また、4本の肢の全部に白徴が入っているマルワリは幸運のシンボル、額に作が入っている馬も幸運といわれています。反対に、黒いマルワリは死を予感させ不吉であるといわれています。

しかし、インドでマルワリを販売している方に話を聞いたところ(※3)、実際には毛色よりも耳の形、体のバランスなどが重視されるため、黒いマルワリも他の色と変わらない扱いとのこと。日本でも黒猫が云々…といわれるけれど、実際はかわいがられているのと同じようなものなのかもしれませんね!

作など、ウマの額の模様についてはこちら>

(※3)InstagramのDMを通じてマルワリの生産者の方、販売者の方など数名にお話を聞きました。

 

▲白いマルワリ。神馬に白い馬を好むのは日本との共通点ですね  
Shirjeel Imran Malik, CC BY-SA 4.0, via Wikimedia Commons

 

白毛については神馬として宗教的な儀式などに使われ、「ヌクラ」と呼ばれています。そのため血統登録はできないと書かれている資料も多いのですが、こちらも実際にヌクラを飼育しているインドの方によると、血統がしっかりわかっていれば登録は可能とのことでした。

 

 

歩様も独特…マルワリの『リヴァル(リワル)』

 


▲サラブレッドを見慣れている私たちには不思議な歩様に見える?!(YouTube)

 

見た目や気質だけでなく、マルワリには歩様にも特徴があります。リヴァルまたはリワルと呼ばれる、肢を高く遠くに高く上げて走る側対歩を身に付けています。これは砂漠の砂の上を移動するのに適応した結果だそう。(なるほど!!)

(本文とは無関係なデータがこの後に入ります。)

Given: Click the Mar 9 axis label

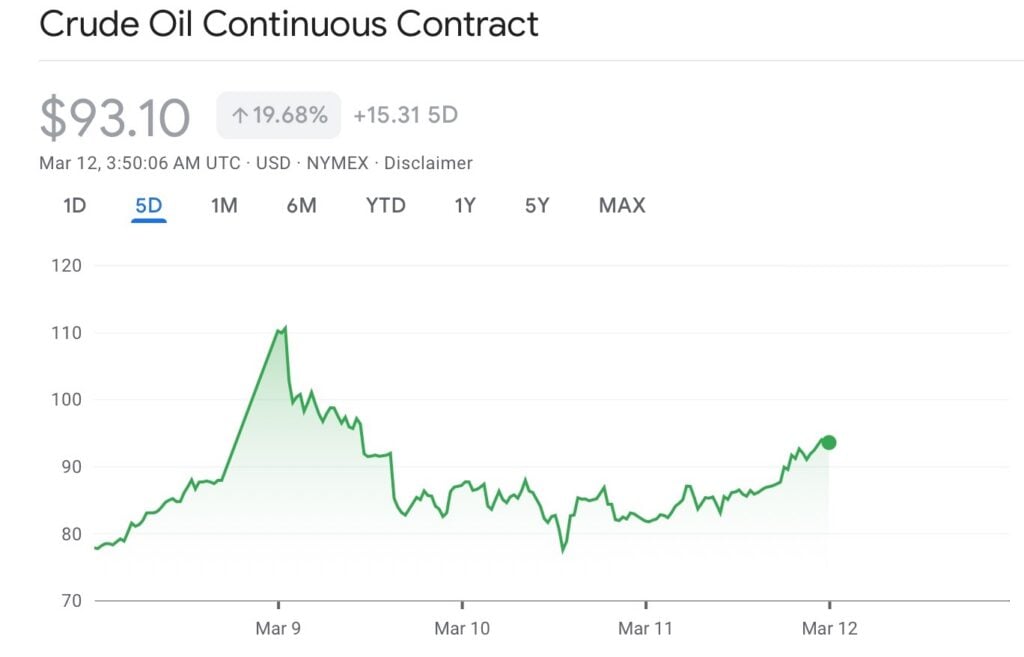Looking at the screenshot, I should click(x=278, y=628).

日本の在来馬であるドサンコも側対歩を使ったりしますが、ドサンコはリヴァルほど高く肢を上げません。リヴァルの印象は、どちらかというと繋駕速歩競走に使われるトロッターのような足の上げ方(ハイステップトロットなど)に近いかもしれません。

側対歩を漫画で解説!(Twitterに遷移します)>
繋駕速歩競走についてはこちら>

 

 

イギリス植民地支配によるマルワリの衰退と現在

 

こんなに特徴的で魅力たっぷりのマルワリですが、一時は絶滅の危機に瀕していたこともあります。1858年、インドはイギリスの植民地になりました。その際にインドに来たイギリス人がポロポニー(※4)やサラブレッドの生産に力を入れたため、マルワリはあまり生産されなくなってしまったのです。

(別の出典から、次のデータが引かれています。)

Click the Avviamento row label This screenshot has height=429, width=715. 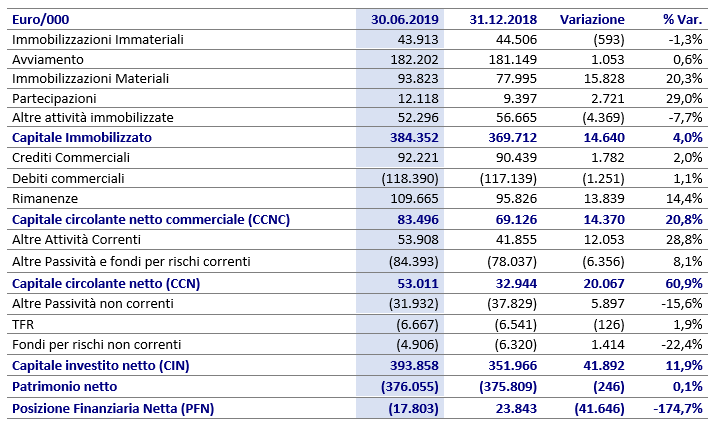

インドでは『良いこと』であるとされてきた耳も、植民地支配下では「このような奇形が生まれるのは、インドでの繁殖の質が悪いからだ」と嘲笑の対象になっていったそうです。それに加えて、1900年代に入ると軍馬そのものの需要もなくなり、マルワリは衰退の一途をたどっていきます。

1930年代にインドのマハラージャがマルワリを保護しようと立ち上がり、運動をはじめましたが、そう簡単にはうまくいかず…1992年の時点で3000頭まで数が減ってしまいました。その後、1999年にインド在来種馬協会が設立され、保護活動と生産がやっとうまくいきはじめます。マルワリはそれまで海外への輸出が禁じられていたのですが、少しずつ欧米に輸出を許可しはじめ、現在は数が増えてきているそうです。ただし、現在の明確な頭数は不明です。

 

▲結婚式で着飾るマルワリ
Christian Wittmann,CC BY-NC 3.0

 

このように、まだまだ飛躍的に状況が良くなったとはいえないマルワリですが、現在はリヴァルを活かし馬場馬術の世界で活躍したり、結婚式などに登場したりしています。軍馬としてのイメージが強い一方で、『踊るために生まれた馬』とも評されることもあるマルワリは、セレモニーなどですてきな演技を披露しているようです。

(※4)近代スポーツの『ポロ』は実はインド発祥。植民地であるインドにきたイギリス人よって欧米に広がった。ポロポニーはポロに使われている馬のことを指す。

ポロの歴史やルールについてはこちら>

◆◆◆

いかがでしたか?
マルワリについてはこれまで紹介した品種よりも情報が少なく、曖昧なところも多々ありますが、調べれば調べるほどおもしろい馬です。長い間、インドからの輸出が禁止されていたこともあり、おそらく日本には一頭もいないのではないでしょうか。もし日本でマルワリを見かけた方がいらっしゃいましたらぜひご連絡ください!(飛んでいきます!)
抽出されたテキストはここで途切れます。